As I worked at the Post Office I had good opportunity to know other government servants working in Sitiawan at the the same time. They were helpful guys and introduced me to the Indian restaurant who provided 5 meals a day including tea breaks at 10.00 in the morning and another at 3.00pm.All these for RM40 a month. After paying for my meals and a contribution of RM50- to my family in Ipoh; I was left with RM10/-for my entire month’s expenditure. Another friend from Ipoh said he was living with a few bachelors at a disused Hospital ward located on the fringes of the town and said he had discussed my move to a vacant room at the Hospital ward and the other inmates did not have any objections and so I moved into the vacant room where I did nor have to pay any rent except my share for payment for utilities. The job I had was a temporary job until pending confirmation by the Public Services Department.
My first place of employment was the Post Office Sitiawan. The Postmaster who was my boss had some unorthodox training system. He handed me an album of new stamps of various denominations, pointed to an empty chair facing the counter and said go and sell these stamps. There was another clerk who was an experienced one manning the money order counter. As I looked around helpless, the senior clerk suggested I get the help of one of the postmen who could assist when they are free. I welcomed this assistance and began my work of selling stamps with the help of a postman. At the end of the day we had to tally our books. If there was a shortage we have to make good the shortfall from our wages at the end of the month.
I found that I was having a shortage of exactly RM5/- per day. It did not strike me as strange that loss was RM5 no more no less. I indicated to my senior clerk my predicament. He suggested that it was nothing to worry about.

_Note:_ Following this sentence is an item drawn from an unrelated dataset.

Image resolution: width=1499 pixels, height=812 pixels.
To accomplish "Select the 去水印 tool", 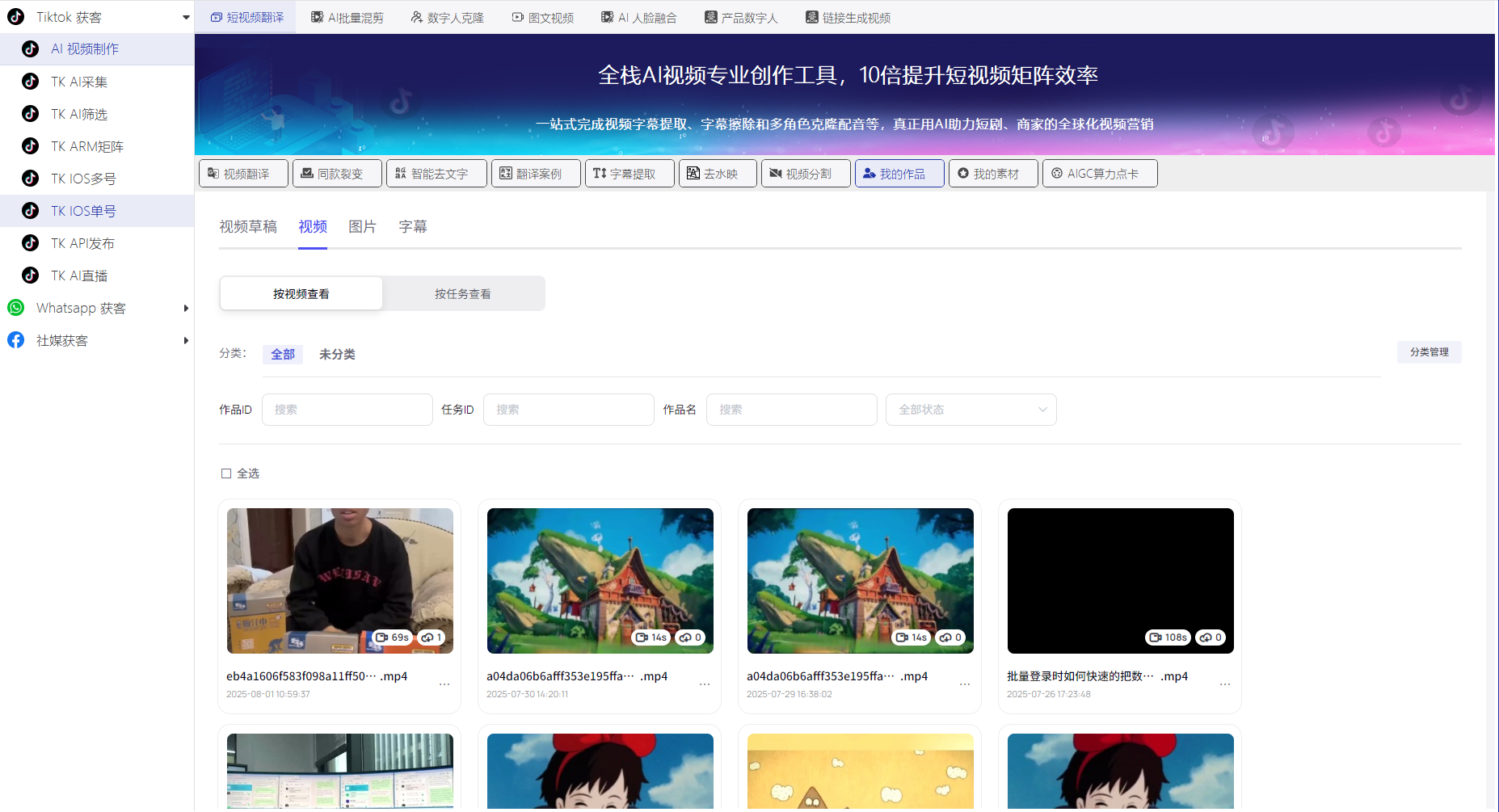I will [x=717, y=173].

This was the time where there was a shortage of sugar in China and the local Chinese would send sacks of sugar to their relatives in China in small cotton bags of one to two kilos. The cost of the sugar was around 30 cents depending on the size of the bag. The postage would come up to RM5- RM8 depending on the weight. He suggested I paste 5 one cent stamps on each sack, punch the stamps with half the marks on the sack and the other half on the stamps then pull off the 5 one cent stamps. I would make RM4.95. After a day or two I mastered the technique and started to make money enough to take my colleagues for tea at the mamak stall. They were happy days until my friend working in the Parcels Office in Ipoh, told me of his strange findings among the parcels received by his office. A few bags had no stamps though the parcels indicated there had been stamps and stamp marks. I had to honestly tell him what was going on.
Fortunately I succeeded in obtaining a job in a different Department, in the next few months and thus ended my journey of crime before I could be found out.